OBJECTIVE:
Rewrite the stretch of entries from the line containing "CDMA Phones (599, 1951)" through the end of the entries, keeping each line's text and shifting every coordinate in the answers up by 7.

════════════════

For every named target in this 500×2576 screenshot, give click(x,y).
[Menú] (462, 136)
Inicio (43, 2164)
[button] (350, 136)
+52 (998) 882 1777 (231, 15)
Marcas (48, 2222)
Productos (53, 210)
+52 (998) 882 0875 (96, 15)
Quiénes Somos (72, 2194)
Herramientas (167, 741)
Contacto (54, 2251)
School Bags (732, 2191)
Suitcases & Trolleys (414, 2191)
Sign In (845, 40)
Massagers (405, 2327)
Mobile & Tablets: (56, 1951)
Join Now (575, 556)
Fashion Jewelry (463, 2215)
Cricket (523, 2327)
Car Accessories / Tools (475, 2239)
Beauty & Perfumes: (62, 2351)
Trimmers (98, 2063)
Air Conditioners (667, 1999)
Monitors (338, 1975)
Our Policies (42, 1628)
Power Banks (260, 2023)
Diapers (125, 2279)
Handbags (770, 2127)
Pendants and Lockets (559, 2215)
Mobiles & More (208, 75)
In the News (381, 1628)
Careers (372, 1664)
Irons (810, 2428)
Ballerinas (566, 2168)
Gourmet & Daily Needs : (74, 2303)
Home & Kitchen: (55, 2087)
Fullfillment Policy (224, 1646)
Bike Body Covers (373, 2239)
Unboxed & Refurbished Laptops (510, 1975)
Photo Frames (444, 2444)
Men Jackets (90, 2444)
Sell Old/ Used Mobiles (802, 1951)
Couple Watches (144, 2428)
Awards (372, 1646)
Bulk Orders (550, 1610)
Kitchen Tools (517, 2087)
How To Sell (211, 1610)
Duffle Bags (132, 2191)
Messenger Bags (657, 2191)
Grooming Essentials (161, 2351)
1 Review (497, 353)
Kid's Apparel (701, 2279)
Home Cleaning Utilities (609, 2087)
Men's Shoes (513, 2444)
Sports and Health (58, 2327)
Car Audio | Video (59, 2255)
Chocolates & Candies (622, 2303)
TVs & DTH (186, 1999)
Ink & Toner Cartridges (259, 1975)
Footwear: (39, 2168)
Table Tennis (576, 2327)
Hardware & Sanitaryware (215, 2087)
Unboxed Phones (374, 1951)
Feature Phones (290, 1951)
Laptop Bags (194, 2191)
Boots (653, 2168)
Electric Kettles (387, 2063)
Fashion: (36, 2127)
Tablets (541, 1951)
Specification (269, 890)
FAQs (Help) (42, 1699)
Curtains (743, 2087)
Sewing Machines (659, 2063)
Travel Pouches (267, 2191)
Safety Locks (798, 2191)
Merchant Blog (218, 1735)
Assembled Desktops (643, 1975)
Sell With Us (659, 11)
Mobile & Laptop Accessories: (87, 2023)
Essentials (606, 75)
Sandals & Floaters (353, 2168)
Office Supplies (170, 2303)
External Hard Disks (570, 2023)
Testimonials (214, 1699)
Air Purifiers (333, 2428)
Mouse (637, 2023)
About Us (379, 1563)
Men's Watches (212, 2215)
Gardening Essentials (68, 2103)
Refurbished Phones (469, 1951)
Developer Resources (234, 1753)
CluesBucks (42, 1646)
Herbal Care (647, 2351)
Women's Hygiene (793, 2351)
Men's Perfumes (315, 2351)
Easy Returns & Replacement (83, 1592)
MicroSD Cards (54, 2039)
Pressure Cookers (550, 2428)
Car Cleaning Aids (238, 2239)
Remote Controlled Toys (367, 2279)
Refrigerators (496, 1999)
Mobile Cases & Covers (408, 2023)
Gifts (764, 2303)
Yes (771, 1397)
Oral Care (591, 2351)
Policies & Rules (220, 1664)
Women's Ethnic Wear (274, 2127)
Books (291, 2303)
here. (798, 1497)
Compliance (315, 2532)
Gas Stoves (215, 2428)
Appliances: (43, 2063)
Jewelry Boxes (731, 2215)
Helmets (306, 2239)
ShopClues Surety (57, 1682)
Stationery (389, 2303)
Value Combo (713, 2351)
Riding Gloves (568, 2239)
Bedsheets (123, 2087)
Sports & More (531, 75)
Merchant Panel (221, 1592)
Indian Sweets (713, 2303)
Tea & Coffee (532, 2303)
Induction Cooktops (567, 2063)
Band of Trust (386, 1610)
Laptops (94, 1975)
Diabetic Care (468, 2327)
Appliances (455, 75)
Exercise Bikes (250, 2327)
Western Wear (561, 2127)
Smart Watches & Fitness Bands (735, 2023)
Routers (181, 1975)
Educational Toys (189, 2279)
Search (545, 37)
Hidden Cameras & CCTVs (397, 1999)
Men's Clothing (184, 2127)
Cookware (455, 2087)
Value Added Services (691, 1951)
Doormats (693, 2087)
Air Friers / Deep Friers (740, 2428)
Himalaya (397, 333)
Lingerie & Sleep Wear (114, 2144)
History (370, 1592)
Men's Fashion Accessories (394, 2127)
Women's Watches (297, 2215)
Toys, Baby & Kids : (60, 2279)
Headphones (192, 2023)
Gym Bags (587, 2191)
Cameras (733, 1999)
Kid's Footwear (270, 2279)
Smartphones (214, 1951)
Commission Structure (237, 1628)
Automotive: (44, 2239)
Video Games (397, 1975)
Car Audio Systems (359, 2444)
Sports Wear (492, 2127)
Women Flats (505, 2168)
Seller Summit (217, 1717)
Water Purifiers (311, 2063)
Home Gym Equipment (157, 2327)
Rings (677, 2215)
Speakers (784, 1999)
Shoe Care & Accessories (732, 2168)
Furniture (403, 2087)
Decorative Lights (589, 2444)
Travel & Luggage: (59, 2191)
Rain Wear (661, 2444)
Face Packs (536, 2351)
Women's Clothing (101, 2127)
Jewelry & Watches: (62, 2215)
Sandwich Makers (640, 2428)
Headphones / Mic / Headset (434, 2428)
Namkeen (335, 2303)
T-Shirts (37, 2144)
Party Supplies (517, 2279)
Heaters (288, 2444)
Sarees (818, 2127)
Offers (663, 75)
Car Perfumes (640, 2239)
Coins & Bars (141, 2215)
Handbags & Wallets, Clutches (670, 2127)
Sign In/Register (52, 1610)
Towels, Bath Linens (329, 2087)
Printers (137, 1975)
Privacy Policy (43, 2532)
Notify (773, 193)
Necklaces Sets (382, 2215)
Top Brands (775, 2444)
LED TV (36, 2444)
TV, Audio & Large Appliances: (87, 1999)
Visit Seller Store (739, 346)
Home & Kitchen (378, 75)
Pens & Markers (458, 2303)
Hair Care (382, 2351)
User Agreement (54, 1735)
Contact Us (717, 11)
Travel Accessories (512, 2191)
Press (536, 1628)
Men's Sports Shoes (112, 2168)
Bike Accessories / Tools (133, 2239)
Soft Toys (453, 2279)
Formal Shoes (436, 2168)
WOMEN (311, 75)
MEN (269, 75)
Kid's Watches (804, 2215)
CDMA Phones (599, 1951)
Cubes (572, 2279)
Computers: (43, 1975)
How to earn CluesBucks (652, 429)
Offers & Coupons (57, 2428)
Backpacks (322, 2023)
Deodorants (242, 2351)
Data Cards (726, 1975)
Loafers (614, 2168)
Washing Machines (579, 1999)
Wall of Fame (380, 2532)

════════════════

OUTPUT FOR THIS TASK:
CDMA Phones (606, 1958)
Cubes (579, 2286)
Computers: (50, 1982)
How to earn CluesBucks (659, 436)
Offers & Coupons (64, 2435)
Backpacks (329, 2030)
Deodorants (249, 2358)
Data Cards (733, 1982)
Loafers (621, 2175)
Washing Machines (586, 2006)
Wall of Fame (387, 2539)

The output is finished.